As a full-stack developer, you likely make architecture decisions that affect your organization's long-term security posture. Here's how to evaluate your current exposure:

  • Audit asymmetric algorithms in your codebase: Search for RSA, ECDH, ECDSA, and DH implementations. These are the algorithms vulnerable to quantum attacks via Shor's algorithm. If data signed or encrypted with these methods needs to remain valid past 2035, prioritize replacement
  • Evaluate token and certificate lifetimes: A JWT that expires in one hour carries virtually zero post-quantum risk, even if intercepted and stored. A legal document signing certificate or long-term authentication credential carries significant risk. The lifetime of what you're signing or encrypting determines the urgency
  • Review symmetric encryption usage: AES-256, ChaCha20-Poly1305, and SHA-256 remain secure in a quantum world. Grover's algorithm weakens them by requiring double the bits to break, but 256-bit keys have sufficient headroom. These don't require immediate replacement
  • Monitor OpenSSL, nginx, and Node.js updates: Post-quantum cryptography will likely reach most web developers transparently through standard library updates.
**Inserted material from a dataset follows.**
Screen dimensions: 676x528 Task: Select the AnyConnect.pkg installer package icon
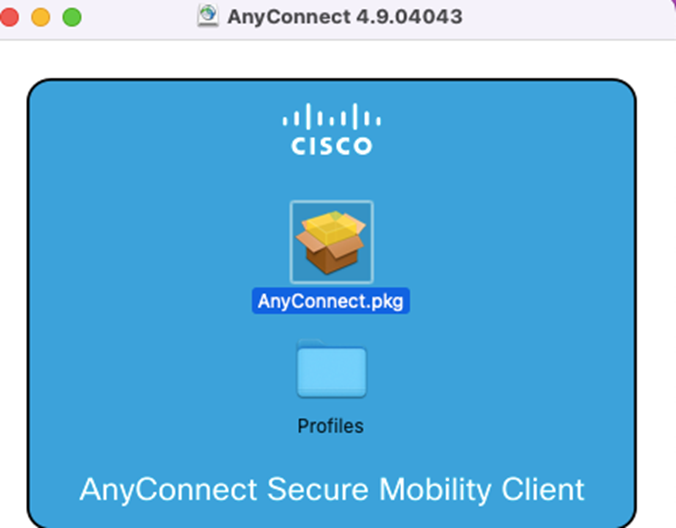(331, 242)
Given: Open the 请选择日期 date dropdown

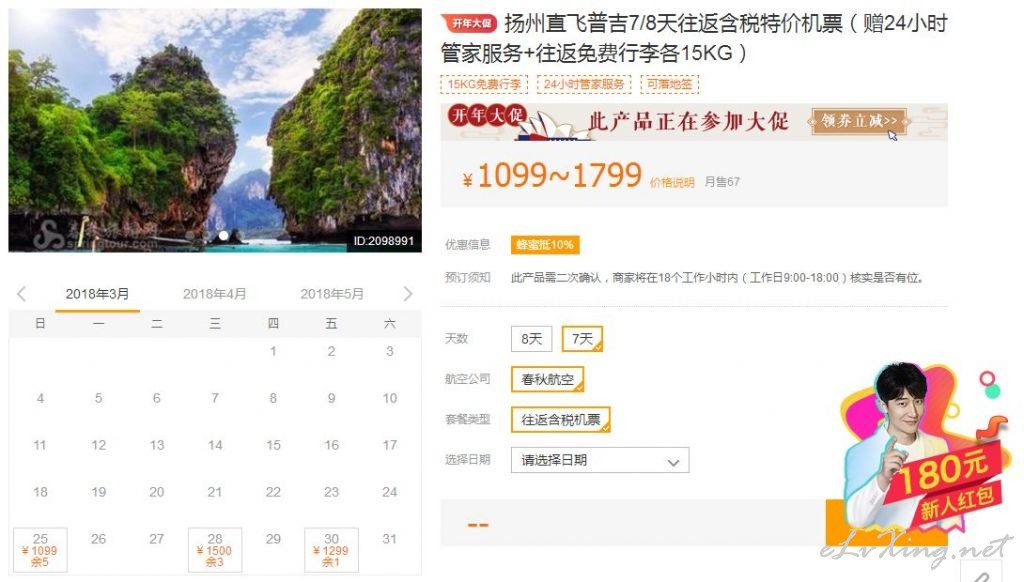Looking at the screenshot, I should 600,461.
You won't need to do anything immediately, but staying current with security patches becomes more critical

Why Most Quantum Computing Headlines Get the Timeline Wrong

When Google or IBM announce a quantum computing milestone, media coverage often frames it as "they can now break encryption." This is almost never accurate. The distinction matters for understanding real risk .

"Quantum advantage" means a quantum computer solved a specific problem faster than a classical computer. That problem is usually contrived and designed to make the quantum computer look good. "Cryptographically relevant quantum computing" is a much higher bar. It means the quantum computer can actually break the encryption protecting real-world data. These are not the same thing .

Password hashing algorithms like bcrypt, scrypt, and Argon2 use symmetric hash functions. Grover's algorithm cuts their security in half, but modern implementations like Argon2 with current parameters have plenty of margin. You don't need to change your authentication system right now .

The Real Problem: Infrastructure Built Today Runs in 2035

The most dangerous error for developers is ignoring quantum computing because "it's far away." Infrastructure chosen today often runs in production for a decade or more. If you're building something that will handle sensitive data for decades, the timeline matters .

Full-stack developers in 2025 make architecture decisions that used to belong to operations teams. That includes which cryptographic library you use, how you sign tokens, and what kind of certificates you request. These choices have consequences that extend well beyond the current year. A system deployed in 2025 might still be running in 2035, processing data that adversaries captured and stored years earlier .

The practical takeaway is straightforward: if you're building long-term infrastructure, start thinking about post-quantum cryptography now. You don't need to migrate everything immediately, but understanding your attack surface and planning a transition timeline is prudent. The standardization work is done. The tools are coming. The only question is whether your organization will be ready when the threat becomes imminent.